Cette question a tourmenté les esprits lors d’un colloque, organisé par l’Inao (1) et le Cnaol (2) le 30 janvier. Il n’existe pas de réponse formelle. En France, 30 % des épidémies de listérioses, salmonelloses et à Stec (E-coli) répertoriées entre 2004 et 2018 ont pour origine la consommation de lait cru. « Le nombre de cas reste faible au regard du nombre de consommateurs, précise Henriette de Valk, de Santé publique France. Il convient de cibler les recommandations. » Ainsi, les jeunes enfants, les femmes enceintes et les personnes immunodéprimées apparaissent comme les plus sensibles.

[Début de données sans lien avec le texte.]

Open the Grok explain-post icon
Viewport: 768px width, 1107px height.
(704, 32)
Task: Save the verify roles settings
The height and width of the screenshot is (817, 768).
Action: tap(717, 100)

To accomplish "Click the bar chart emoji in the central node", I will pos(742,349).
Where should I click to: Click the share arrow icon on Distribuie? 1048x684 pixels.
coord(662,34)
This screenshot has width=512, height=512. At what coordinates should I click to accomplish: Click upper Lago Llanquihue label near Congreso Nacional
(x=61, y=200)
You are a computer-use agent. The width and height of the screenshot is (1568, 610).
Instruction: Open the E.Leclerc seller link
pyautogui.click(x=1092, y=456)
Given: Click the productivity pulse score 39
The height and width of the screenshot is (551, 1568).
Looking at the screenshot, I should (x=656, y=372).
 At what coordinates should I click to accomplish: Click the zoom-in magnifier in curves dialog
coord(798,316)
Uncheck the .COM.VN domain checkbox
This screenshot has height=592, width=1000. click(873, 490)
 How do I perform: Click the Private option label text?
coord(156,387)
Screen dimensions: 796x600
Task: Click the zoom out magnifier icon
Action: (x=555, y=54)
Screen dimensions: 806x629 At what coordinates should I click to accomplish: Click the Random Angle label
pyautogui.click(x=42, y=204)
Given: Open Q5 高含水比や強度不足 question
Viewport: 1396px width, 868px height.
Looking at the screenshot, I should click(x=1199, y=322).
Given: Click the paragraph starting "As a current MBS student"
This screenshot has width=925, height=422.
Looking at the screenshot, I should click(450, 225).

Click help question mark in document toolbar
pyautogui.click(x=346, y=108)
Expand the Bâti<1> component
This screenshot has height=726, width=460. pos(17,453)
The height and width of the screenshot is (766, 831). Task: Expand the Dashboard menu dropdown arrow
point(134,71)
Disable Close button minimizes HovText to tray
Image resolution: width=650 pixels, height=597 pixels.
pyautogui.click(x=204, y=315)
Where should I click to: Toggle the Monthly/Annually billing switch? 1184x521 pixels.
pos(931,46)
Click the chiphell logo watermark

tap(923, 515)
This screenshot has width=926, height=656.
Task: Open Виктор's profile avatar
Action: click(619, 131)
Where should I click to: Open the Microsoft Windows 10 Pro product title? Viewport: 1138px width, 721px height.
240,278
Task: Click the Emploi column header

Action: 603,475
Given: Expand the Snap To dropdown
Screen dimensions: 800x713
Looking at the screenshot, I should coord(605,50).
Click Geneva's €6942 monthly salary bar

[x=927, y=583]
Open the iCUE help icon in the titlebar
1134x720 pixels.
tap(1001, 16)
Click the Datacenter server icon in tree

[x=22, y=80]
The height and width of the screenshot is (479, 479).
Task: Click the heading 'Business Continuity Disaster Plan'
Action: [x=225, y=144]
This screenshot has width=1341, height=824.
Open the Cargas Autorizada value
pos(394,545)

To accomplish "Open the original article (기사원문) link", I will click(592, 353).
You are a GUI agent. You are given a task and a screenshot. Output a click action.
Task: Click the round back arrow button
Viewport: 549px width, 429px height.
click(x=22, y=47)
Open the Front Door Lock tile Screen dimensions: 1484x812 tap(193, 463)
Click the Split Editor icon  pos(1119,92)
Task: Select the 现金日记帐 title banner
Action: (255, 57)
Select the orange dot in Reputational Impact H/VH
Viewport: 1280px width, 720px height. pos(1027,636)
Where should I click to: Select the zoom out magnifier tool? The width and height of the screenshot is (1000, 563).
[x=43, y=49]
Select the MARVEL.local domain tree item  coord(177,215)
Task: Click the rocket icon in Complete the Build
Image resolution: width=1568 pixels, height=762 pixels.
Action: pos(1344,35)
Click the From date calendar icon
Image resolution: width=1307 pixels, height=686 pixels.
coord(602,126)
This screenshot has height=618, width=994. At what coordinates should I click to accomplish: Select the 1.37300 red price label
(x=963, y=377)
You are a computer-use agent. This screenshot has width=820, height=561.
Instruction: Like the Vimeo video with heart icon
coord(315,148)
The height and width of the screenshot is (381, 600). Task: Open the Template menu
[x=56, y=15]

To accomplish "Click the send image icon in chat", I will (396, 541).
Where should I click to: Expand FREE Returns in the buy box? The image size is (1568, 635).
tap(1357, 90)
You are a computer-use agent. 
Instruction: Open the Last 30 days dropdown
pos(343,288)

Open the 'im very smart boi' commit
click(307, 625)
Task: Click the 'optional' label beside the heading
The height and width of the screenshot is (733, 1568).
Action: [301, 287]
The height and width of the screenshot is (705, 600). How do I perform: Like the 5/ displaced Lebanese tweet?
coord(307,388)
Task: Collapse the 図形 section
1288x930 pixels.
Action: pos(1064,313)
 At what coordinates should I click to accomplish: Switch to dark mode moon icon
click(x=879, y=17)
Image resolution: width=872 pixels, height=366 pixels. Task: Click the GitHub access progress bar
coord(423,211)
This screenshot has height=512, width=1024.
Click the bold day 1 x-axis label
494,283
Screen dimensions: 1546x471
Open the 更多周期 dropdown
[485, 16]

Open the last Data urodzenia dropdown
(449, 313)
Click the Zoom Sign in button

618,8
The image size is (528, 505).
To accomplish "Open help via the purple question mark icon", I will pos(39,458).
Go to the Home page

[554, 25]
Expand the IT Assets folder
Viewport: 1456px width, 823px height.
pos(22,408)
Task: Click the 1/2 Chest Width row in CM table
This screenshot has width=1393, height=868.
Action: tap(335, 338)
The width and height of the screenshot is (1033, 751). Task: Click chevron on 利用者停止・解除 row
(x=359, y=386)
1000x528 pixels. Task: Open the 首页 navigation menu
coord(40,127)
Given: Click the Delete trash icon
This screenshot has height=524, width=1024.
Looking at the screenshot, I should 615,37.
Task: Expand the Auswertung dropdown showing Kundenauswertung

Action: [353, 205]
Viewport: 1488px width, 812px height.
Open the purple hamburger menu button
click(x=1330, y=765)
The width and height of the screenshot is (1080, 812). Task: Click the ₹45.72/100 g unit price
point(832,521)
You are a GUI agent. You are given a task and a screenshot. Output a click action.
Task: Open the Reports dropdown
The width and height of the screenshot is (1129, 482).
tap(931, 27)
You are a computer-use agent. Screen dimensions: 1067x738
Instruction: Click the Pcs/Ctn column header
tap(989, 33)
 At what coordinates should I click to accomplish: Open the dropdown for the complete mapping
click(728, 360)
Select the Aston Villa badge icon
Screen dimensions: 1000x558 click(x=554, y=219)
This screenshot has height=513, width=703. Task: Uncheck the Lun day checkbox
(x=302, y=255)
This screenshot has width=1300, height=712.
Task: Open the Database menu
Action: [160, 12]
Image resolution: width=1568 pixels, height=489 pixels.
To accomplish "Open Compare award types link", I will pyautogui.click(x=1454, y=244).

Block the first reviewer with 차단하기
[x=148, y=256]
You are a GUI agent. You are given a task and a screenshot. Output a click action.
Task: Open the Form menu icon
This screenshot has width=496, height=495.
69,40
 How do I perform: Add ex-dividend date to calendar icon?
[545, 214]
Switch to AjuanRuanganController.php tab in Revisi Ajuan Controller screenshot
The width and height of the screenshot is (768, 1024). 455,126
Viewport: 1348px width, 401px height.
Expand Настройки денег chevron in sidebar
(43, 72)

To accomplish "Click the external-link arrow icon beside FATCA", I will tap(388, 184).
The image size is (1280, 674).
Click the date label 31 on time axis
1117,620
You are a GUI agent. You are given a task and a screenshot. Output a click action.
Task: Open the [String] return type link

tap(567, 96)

Pour les autres, le feu est au vert. « Le fromage au lait cru constitue la première source de diversité microbienne ingérée par l’homme », insiste Sylvie Lortal, ex-directrice de recherche de l’Inra (3). Et c’est cette diversité qui, bien encadrée dans la chaîne de production, peut aider à lutter contre les maux modernes que sont les allergies, l’asthme ou encore les diabètes.

Alexandra Courty

(1) Institut national de l’origine et de la qualité. (2) Conseil national des appellations d’origine laitières. (3) Institut national de la recherche agronomique.